### TEXT SHOWN
# # # # #

By Ryan Dean6 min read

I wasn't supposed to build Canonry.

I was working on something else entirely. A different project, one that needed a rich fictional world as a test bed. Not a sketch of a world — a deep one. Consistent history, believable cultures, interconnected characters. The kind of setting where you could pull on any thread and find it connected to three others.

So I went looking for tools to help me build one. And that's where the trouble started.

The tooling problem

There's actually a lot of great worldbuilding software out there. World Anvil, Campfire, LegendKeeper, Notebook.ai — genuinely useful tools built by people who care about the craft. Wiki-style organization, relationship maps, timeline builders. If you're the kind of person who wants to catalog everything (and if you're a worldbuilder, you probably are), there's no shortage of options.

But here's the thing. It's 2026. We have AI that can write poetry, debug code, and hold a conversation about the geopolitical implications of fictional trade routes. And most worldbuilding tools still feel... dumb? Not in a pejorative way — they're well-built. They're just static. They're filing cabinets. Really nice filing cabinets, with color-coded tabs and cross-references, but filing cabinets nonetheless.

They store your ideas. They don't have opinions about them.

The AI problem

Ok, so what about the AI-native tools? Just throw your world at ChatGPT and let it rip?

I tried that. Multiple times. With increasingly elaborate prompts. And what I got back was... I mean, let's be honest — it was garbage. Not in the sense that it was technically wrong (though sometimes it was). It was garbage because it was generic. Fantasy slop. The kind of output that could describe literally any world. Elven forests with ancient wisdom. Dark lords with shadowy armies. Mystical artifacts of untold power.

You know the voice. You've read it a hundred times. It's that uncanny valley of creativity where everything is technically coherent but nothing feels yours.

The problem isn't that AI can't write. It clearly can. The problem is that a general-purpose AI has no concept of what makes your world different from every other world it's been trained on. It doesn't know that your elves are actually fungal colonies, or that your "dark lord" is a grief-stricken bureaucrat, or that magic in your setting is an industrial byproduct and everyone hates it. It defaults to consensus fantasy because that's what it's seen the most of.

And consensus is the enemy of good worldbuilding.

# # # # #

### INFORMATION PROVIDED
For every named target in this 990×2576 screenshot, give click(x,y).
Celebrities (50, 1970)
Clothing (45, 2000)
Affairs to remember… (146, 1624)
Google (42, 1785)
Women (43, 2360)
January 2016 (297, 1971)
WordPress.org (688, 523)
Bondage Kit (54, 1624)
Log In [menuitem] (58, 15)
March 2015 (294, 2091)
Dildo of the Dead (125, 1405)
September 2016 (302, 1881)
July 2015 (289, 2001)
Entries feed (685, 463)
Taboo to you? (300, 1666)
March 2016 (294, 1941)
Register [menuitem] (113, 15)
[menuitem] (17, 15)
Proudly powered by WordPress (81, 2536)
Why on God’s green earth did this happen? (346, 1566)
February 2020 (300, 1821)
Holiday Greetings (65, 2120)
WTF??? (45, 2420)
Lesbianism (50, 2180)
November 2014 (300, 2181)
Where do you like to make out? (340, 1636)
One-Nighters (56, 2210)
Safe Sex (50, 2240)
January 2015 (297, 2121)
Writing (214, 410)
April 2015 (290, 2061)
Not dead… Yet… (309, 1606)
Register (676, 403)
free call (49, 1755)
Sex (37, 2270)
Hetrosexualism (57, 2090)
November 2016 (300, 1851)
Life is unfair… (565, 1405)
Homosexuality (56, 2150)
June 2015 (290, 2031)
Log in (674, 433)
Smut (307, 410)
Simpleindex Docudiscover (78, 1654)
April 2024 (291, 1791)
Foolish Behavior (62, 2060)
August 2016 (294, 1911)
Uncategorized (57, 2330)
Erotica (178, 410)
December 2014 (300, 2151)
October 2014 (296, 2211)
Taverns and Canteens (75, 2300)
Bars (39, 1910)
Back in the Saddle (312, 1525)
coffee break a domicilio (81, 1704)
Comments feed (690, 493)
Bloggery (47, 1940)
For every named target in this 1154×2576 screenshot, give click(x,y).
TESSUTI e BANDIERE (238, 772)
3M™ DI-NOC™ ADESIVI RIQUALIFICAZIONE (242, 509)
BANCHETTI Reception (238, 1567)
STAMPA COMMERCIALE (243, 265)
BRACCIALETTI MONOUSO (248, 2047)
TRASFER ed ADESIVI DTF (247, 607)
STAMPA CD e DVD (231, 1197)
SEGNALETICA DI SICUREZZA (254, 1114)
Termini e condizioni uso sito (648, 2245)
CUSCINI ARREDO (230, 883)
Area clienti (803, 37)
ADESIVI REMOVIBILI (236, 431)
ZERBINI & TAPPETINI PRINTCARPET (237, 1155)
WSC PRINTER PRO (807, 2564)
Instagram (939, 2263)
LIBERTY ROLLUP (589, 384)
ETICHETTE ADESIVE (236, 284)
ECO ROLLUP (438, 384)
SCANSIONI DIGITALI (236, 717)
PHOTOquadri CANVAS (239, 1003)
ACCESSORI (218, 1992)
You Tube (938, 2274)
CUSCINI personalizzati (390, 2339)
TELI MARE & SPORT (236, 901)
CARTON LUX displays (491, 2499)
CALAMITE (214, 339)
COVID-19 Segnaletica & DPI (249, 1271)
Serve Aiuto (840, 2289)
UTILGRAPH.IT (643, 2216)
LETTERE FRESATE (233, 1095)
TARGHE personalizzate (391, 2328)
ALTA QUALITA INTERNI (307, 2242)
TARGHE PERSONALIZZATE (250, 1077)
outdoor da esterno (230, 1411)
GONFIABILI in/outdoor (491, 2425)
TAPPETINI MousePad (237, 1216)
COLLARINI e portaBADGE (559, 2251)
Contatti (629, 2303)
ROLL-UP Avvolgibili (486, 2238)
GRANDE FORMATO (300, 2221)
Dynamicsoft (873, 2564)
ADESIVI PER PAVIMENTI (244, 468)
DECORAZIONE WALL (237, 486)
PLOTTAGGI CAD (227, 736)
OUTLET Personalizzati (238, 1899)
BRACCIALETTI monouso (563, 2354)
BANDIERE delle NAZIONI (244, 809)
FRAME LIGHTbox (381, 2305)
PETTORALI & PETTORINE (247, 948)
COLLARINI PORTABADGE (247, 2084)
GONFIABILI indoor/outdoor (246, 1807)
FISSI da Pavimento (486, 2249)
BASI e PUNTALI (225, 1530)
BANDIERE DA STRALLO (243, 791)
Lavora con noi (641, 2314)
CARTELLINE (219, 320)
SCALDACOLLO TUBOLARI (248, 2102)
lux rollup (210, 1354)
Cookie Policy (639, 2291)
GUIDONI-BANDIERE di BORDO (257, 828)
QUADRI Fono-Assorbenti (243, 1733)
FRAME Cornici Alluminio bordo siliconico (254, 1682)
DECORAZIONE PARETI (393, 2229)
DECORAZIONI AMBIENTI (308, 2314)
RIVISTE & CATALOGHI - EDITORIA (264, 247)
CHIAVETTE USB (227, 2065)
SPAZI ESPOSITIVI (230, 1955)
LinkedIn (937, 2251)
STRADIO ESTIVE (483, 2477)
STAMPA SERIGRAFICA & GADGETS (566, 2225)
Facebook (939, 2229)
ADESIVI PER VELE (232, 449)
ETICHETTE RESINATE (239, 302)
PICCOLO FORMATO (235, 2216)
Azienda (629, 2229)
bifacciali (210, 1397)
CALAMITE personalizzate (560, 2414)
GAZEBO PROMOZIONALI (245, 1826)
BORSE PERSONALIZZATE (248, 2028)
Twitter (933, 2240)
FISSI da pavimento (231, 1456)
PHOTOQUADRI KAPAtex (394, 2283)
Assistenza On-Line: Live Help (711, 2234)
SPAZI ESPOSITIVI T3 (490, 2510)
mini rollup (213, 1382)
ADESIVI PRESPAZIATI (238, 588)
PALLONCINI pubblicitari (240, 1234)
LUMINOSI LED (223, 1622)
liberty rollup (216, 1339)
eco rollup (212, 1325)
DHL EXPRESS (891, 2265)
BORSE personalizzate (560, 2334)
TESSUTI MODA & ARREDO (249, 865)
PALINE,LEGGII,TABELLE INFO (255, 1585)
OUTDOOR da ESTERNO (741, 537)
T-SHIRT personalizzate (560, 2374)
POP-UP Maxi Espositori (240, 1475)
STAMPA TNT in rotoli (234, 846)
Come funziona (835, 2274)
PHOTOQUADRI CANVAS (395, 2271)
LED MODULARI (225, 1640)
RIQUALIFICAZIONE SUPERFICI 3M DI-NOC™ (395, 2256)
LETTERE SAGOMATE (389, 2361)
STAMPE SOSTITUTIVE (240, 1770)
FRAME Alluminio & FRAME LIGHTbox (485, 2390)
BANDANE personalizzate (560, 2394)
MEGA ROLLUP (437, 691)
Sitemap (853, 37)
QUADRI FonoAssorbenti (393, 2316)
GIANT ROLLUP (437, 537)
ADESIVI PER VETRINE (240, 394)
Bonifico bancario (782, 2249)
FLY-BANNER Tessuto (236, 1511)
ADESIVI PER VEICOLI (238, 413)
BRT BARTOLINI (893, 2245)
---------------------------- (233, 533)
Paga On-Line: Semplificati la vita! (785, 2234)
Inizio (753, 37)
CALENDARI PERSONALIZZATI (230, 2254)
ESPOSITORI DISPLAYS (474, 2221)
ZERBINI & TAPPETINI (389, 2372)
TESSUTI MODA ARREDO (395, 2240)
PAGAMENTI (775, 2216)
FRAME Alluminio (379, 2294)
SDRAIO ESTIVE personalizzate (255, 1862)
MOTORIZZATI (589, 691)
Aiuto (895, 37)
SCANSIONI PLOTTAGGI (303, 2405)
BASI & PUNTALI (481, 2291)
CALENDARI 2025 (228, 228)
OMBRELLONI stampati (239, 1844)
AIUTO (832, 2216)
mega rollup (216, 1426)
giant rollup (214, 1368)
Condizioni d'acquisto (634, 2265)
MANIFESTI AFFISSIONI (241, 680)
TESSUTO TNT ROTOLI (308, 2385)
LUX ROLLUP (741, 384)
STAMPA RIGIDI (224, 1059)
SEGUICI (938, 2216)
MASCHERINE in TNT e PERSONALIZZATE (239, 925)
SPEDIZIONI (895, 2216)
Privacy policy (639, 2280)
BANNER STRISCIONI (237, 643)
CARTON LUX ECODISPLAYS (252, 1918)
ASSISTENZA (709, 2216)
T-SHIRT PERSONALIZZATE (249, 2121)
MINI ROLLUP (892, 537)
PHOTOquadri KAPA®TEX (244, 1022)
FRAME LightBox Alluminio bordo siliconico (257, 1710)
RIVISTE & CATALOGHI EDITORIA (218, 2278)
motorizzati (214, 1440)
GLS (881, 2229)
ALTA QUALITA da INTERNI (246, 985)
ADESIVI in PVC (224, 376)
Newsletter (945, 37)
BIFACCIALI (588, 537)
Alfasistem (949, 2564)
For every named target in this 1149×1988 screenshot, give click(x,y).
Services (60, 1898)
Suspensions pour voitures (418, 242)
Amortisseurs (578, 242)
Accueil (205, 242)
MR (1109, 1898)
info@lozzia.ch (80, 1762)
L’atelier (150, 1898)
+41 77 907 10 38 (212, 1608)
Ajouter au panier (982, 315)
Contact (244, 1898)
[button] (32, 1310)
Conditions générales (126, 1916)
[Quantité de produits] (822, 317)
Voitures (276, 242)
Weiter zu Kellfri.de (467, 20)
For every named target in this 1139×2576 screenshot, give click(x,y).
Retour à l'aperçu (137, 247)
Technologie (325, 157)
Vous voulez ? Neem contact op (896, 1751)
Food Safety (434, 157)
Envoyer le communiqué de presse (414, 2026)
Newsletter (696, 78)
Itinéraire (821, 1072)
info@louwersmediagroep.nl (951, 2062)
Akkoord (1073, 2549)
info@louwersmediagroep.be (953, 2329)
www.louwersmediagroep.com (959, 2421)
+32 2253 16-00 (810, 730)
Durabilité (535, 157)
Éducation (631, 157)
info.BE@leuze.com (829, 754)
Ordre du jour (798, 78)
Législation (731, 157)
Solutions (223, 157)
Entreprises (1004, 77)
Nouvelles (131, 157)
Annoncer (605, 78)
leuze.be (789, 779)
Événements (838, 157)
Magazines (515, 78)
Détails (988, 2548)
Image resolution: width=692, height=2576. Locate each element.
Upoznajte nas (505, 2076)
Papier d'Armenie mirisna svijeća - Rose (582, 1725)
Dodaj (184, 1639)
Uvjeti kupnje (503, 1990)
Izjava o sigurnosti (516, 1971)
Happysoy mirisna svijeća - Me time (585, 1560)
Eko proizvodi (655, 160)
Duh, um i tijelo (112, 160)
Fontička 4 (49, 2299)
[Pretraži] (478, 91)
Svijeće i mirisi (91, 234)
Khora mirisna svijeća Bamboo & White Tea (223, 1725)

# # # # #

### WORK REQUEST 1
Translate this sentence from the Canonry essay into Spanish: "And consensus is the enemy of good worldbuilding."
### WORK REQUEST 2
Turn the paragraph of the Canonry essay that begins "There's actually a lot of great worldbuilding software" into a short bulleted list that keeps its main facts.
### WORK REQUEST 3
Extend the Canonry essay with a few paragraphs that pick up right after its last sentence.
The records were taken from a different source than the text.

### EXERCISE OUTPUT 1
Y el consenso es el enemigo de la buena construcción de mundos.

### EXERCISE OUTPUT 2
- Plenty of good worldbuilding software exists, including World Anvil, Campfire, LegendKeeper, and Notebook.ai.
- These tools are genuinely useful and were built by people who care about the craft.
- They offer wiki-style organization, relationship maps, and timeline builders.
- People who want to catalog everything, as most worldbuilders do, have no shortage of options.

### EXERCISE OUTPUT 3
The tracking problem

Even setting AI aside, I'd been frustrated with my own process for years. I've built a lot of worlds — for campaigns, for fiction projects, for fun. And the thing that always gets me isn't the creation. It's the maintenance.

You build a religion with three denominations. Six months later, you can't remember whether the reformist sect split before or after the plague. You write a character with a grudge against a specific noble house, and two sessions later you've accidentally made that house her ally because you forgot the grudge existed. You name a river, and then name it something different in a document you wrote three months later, and now you have two rivers.

This isn't a failure of imagination. It's a failure of tooling. Human memory isn't built to hold the kind of detail that makes worlds feel alive. And the tools I was using — Google Docs, Notion, the occasional wiki — weren't built for this either. They're general-purpose note-taking. They don't understand what a world is.

What I actually wanted

Here's where it gets personal. When I think about the moments in worldbuilding that actually excite me — the moments where I sit back and think "oh, that's good" — they're never about the big lore reveals. They're about connections.

A blacksmith in a frontier town who hates the local garrison. Not because of some grand ideological conflict, but because her grandfather was conscripted and never came back, and every time she shoes their horses she's helping the institution that took him. That's the stuff. A character with a reason to exist that connects to the world's history in a way that feels inevitable, even though you just made it up ten minutes ago.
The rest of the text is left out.